This is not true at all. Law firms don't just toss out all applications below top X%.


This is absolutely true, and you are completely wrong about this. I've actually seen the recruitment chart that a major vault top 10 law firm uses to screen candidates. You literally cannot get an interview (absent some extenuating circumstances like you're the daughter of a major client) unless you are in the X percentile of Y school. That doesn't mean that you'll get a job, but they cannot interview you. I also know that to be the case at several other major firms.

If you put in very little work, you're very likely to do poorly. If you do a lot of work, then you are going to do better


Yep, that's the point.

Your entire premise is based on this false idea that more work leads to better grades (even accounting for people spinning their wheels etc.) but that just is not true.
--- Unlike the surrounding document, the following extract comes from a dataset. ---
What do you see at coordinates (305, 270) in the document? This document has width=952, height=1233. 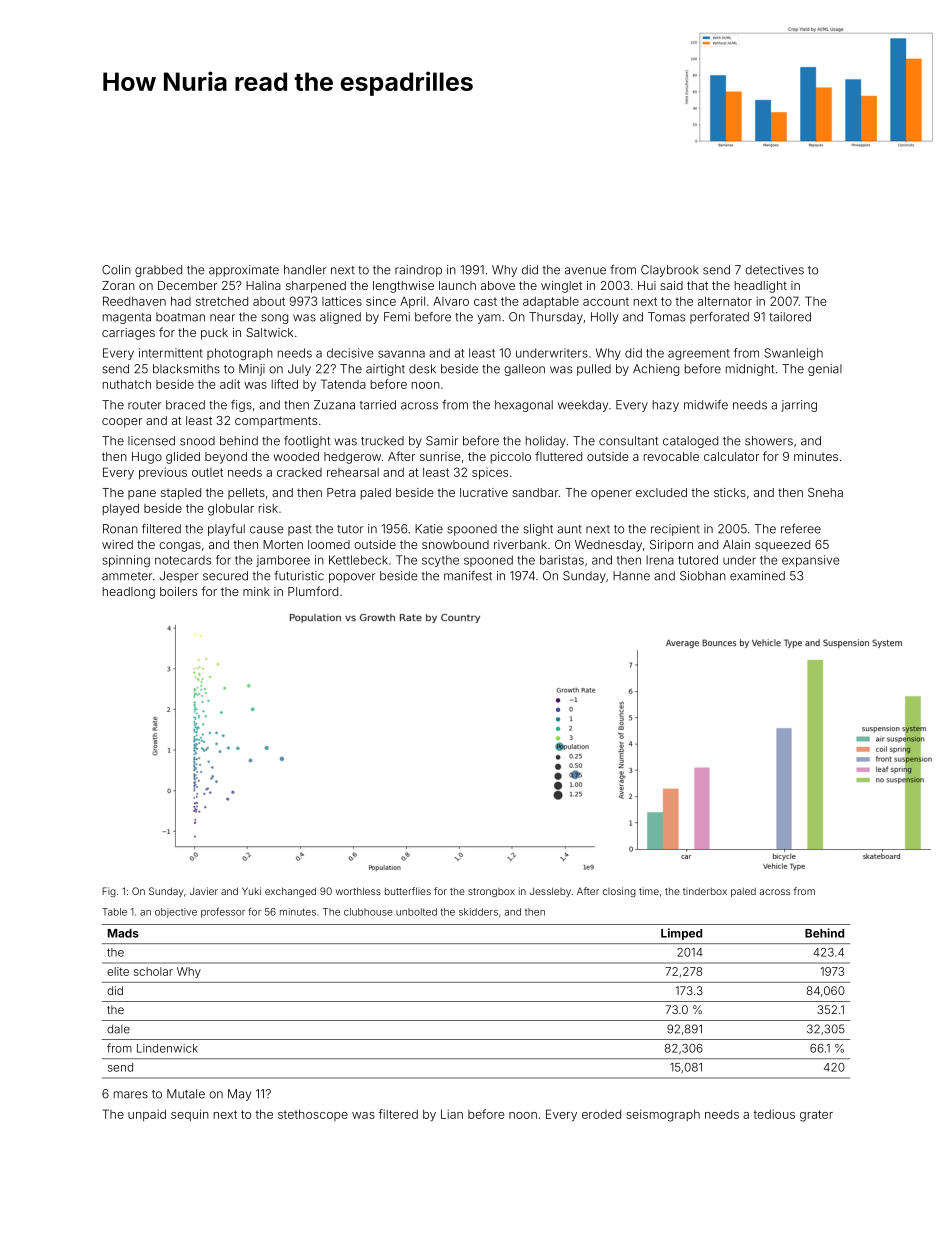 I see `handler` at bounding box center [305, 270].
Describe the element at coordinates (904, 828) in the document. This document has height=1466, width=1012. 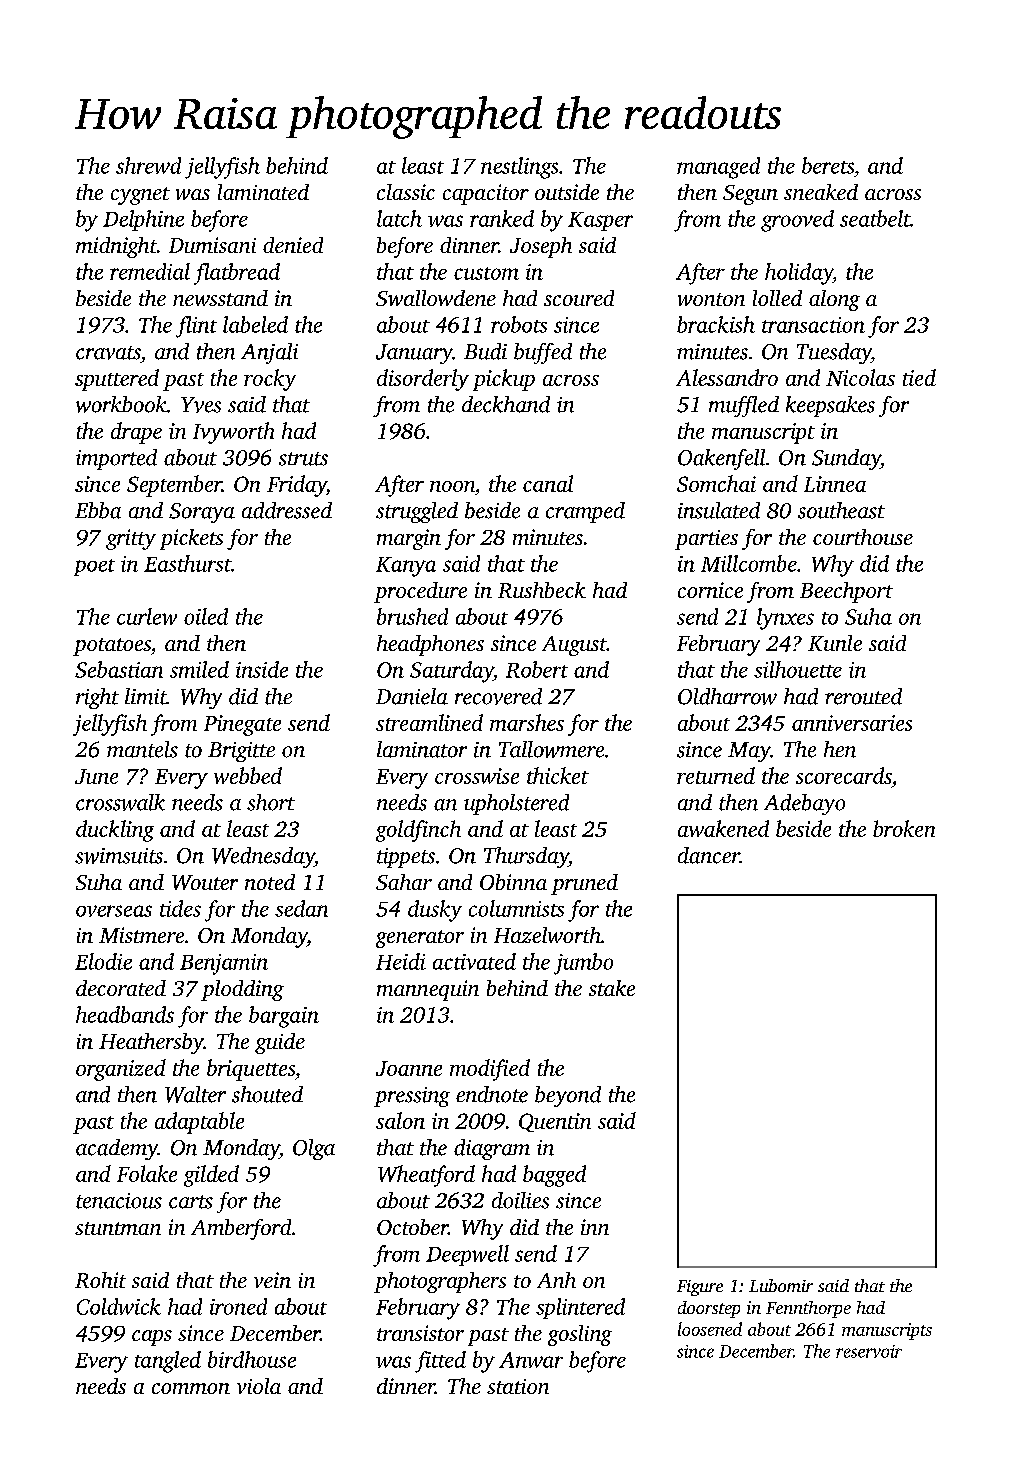
I see `broken` at that location.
I think what you're saying here is that some people will reach a ceiling and no matter how hard they work they will not get in the top 10%. I'm not trying to put words into your mouth, but I think that's what you're driving at. Please correct me if I'm misunderstanding. If that's your point, then I agree. I think that actually supports my point then to some degree. If I'm incapable of getting in the top 10% then I'm wasting my time trying and I should go to a school where I just need to be in the top 50% to get a big law job.

I guess your broader point is that you won't work harder, even if you know you need to get into the top 10% to achieve your goals? If that's your point, then I completely disagree. As you allude to in your post, it is much harder to get into the top 10% than to land in the middle of your class. I think that if I know that I'm going to need to be in the top 10% then I'm going to work a lot harder regardless of whether I actually attain that goal or not.

Law school isn't about "who knows the most law" it's about "who can write the best exam in the eyes of that professor".


I mostly disagree with this statement. Essentially you are saying law school grades are random, which is absolutely not the case. The same students consistently do well throughout law school, which refutes any assertion that grades are random - their performance must be linked to something those students are doing in their exams. Maybe you're saying that some students are better exam takers? If that's the case, then there has to be some benefit to working on your exam taking skills. That approach certainly works for the LSAT and all standardized tests.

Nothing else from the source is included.